→ **GOAL A**
Copy out, word for word, the part of the records that opens with the line containing "1938x1237 pixels. At" and closes with the line containing "Looking at the screenshot, I should tap(2169, 1321).", including both of those lines.

→ **SELECTED EXTRACT**
┌──
3.3 Location of Debtor and Collateral. The chief executive office of Debtor
is located at Xxx Xxxxxxxx Xxxxxx, Xxxxxxxx, Xxxxxxxxxxx 00000. The primary copies of the
Account Records are located at, and all Accounts and General Intangibles are maintained
at, and controlled and directed (including, without limitation, for general accounting
purposes) from, such chief executive office.
3.4 Accounts. (a) Each Account (i) is and will be, in all material respects,
the genuine, legal, valid, and binding obligation of the Account Debtor in respect
thereof, representing an unsatisfied obligation of such Account Debtor, (ii) is and will
be, in all material respects, enforceable in accordance with its terms, (iii) is not and
will not be subject to any setoffs, defenses, taxes, counterclaims (except (A) with
respect to refunds, returns, and allowances in the ordinary course of business, and (B)
to the extent that such Account may not yet have been earned by performance), and (iv) is
and will be, in all material respects, in compliance with all applicable laws, whether
federal, state, local, or foreign.
(b) No Accounts which are evidenced by Chattel Paper require the consent of the
Account Debtor in respect thereof in connection with their assignment hereunder.
└──
→ **DATA EXCERPTS**
┌──
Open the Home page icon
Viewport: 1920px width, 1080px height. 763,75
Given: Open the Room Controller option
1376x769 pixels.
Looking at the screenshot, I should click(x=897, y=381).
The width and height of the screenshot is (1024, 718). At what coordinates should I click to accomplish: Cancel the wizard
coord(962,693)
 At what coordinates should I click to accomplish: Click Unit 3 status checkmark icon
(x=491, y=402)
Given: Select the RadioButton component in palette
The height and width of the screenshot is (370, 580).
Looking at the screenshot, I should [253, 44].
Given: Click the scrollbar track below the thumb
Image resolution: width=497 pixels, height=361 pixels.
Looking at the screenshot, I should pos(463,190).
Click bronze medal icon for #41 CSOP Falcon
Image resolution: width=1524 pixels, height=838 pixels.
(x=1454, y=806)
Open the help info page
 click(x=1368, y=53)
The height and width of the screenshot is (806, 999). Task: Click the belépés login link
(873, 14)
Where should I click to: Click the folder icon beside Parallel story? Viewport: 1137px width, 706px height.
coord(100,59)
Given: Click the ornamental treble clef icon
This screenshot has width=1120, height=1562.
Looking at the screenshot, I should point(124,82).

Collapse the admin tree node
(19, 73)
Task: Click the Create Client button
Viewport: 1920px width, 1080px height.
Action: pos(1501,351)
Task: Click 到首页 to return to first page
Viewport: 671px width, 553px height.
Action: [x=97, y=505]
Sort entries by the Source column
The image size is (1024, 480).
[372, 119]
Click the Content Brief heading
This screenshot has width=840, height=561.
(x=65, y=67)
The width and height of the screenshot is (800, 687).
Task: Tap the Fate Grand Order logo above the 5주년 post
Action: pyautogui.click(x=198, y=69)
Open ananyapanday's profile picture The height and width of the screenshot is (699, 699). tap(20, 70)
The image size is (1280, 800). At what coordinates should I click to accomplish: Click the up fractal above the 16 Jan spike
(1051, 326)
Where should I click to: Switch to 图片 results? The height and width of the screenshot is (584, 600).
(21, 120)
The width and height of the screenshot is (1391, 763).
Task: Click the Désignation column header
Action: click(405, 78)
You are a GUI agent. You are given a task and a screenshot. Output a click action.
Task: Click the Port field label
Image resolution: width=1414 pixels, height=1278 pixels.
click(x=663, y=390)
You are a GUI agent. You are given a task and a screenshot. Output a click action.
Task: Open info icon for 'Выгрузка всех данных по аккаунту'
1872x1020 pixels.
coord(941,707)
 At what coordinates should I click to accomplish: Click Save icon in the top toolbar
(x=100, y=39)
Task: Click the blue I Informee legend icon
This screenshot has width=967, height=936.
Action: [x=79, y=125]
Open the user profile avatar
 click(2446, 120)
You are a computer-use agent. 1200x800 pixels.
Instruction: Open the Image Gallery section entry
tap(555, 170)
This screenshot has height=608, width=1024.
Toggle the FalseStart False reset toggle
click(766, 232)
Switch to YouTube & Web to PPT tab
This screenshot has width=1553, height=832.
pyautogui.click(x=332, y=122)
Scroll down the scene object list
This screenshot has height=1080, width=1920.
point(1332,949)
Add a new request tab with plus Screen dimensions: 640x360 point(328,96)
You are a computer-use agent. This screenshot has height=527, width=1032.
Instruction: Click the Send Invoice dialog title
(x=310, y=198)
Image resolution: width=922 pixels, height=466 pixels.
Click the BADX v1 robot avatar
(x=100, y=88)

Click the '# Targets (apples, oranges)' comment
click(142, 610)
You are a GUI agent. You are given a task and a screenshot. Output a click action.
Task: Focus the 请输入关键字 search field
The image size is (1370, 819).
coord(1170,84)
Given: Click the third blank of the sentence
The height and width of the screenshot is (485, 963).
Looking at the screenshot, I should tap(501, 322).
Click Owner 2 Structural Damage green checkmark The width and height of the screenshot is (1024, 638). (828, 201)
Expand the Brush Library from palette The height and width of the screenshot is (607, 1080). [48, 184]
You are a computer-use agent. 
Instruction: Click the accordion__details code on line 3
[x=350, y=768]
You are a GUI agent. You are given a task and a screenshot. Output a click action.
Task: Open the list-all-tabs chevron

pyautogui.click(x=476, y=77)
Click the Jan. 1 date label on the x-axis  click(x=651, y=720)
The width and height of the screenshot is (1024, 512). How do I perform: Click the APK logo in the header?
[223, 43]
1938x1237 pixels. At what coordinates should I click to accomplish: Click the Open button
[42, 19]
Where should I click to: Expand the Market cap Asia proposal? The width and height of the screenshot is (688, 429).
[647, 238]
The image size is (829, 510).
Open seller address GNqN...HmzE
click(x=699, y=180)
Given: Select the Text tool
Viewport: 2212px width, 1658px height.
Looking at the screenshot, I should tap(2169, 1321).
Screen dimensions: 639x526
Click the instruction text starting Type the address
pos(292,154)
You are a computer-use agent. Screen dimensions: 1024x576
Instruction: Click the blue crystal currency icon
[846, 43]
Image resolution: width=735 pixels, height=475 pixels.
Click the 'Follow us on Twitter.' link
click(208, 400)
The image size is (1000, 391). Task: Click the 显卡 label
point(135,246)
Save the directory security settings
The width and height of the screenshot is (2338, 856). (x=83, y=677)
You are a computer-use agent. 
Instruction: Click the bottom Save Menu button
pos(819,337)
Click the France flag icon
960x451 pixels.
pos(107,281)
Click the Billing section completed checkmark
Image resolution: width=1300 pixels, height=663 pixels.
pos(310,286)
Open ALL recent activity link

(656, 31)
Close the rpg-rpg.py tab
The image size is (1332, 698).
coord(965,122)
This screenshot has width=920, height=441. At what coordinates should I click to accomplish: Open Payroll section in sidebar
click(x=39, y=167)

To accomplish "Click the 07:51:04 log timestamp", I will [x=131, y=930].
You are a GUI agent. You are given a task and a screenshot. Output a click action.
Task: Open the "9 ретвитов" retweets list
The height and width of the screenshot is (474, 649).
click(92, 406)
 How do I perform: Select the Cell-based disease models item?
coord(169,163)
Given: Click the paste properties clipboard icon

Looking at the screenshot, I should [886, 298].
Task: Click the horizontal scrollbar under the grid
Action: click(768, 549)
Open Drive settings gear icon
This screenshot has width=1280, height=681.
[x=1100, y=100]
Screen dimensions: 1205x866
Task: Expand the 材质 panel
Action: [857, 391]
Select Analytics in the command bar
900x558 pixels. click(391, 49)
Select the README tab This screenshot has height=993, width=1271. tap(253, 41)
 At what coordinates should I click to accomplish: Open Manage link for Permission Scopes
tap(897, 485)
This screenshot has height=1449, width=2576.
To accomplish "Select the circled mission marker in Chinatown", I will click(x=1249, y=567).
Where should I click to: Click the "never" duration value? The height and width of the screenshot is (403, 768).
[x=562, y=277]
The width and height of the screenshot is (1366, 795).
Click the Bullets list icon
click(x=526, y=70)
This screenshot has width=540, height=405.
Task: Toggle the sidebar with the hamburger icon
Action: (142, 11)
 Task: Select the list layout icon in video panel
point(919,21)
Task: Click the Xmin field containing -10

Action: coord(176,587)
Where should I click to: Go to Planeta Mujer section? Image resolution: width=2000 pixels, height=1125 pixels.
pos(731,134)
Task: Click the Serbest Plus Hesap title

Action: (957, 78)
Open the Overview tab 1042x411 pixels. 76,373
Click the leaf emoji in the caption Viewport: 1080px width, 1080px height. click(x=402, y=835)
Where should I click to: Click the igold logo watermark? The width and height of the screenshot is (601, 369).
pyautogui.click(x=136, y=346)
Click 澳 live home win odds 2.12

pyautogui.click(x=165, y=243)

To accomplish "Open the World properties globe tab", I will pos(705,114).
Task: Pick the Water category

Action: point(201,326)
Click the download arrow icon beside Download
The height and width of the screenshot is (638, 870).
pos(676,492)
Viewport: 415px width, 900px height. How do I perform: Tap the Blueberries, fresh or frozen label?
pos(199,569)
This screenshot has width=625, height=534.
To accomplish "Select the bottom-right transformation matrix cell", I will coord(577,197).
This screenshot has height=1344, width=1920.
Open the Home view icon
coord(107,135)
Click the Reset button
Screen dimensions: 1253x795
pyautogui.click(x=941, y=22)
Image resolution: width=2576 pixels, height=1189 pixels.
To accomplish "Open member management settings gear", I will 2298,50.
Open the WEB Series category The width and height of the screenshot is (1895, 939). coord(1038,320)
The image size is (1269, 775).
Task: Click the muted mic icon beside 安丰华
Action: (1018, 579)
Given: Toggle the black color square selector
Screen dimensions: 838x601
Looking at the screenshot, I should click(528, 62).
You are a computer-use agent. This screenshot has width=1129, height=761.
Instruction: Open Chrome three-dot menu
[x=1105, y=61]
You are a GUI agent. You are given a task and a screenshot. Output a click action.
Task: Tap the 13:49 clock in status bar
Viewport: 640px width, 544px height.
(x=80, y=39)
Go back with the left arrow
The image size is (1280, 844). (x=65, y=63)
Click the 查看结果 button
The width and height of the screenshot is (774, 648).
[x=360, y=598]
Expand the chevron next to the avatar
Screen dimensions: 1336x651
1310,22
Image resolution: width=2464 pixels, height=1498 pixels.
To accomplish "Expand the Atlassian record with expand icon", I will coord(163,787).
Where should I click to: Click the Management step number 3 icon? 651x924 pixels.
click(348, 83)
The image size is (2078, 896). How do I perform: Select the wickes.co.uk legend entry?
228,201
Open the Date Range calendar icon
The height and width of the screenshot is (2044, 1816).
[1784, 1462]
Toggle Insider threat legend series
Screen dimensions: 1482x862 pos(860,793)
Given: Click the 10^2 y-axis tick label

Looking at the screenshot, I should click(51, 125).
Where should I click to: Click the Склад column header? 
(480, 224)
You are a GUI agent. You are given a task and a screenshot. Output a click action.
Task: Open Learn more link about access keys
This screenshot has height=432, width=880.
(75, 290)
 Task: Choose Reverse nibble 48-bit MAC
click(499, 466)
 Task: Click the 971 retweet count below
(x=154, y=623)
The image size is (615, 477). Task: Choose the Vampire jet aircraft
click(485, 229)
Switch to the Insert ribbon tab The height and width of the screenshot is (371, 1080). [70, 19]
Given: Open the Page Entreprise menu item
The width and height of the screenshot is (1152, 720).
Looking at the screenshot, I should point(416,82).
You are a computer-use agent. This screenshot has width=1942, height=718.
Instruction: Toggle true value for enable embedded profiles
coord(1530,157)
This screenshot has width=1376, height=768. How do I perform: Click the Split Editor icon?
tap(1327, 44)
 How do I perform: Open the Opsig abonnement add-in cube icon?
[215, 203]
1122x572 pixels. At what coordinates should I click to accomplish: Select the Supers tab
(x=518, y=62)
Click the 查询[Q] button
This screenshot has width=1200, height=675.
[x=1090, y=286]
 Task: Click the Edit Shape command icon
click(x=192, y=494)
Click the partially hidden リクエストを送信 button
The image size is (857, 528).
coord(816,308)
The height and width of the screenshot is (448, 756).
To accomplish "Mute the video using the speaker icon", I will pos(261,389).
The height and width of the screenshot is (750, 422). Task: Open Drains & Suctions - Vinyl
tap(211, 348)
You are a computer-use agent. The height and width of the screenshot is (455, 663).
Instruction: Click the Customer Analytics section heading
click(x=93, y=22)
└──
→ **GOAL B**
According to the contract excerpt above, where are the primary copies of the Account Records located?

→ **WRITTEN ANSWER A**
1938x1237 pixels. At what coordinates should I click to accomplish: Click the Open button
[42, 19]
Where should I click to: Expand the Market cap Asia proposal? The width and height of the screenshot is (688, 429).
[647, 238]
The image size is (829, 510).
Open seller address GNqN...HmzE
click(x=699, y=180)
Given: Select the Text tool
Viewport: 2212px width, 1658px height.
Looking at the screenshot, I should tap(2169, 1321).

→ **WRITTEN ANSWER B**
At the Debtor's chief executive office.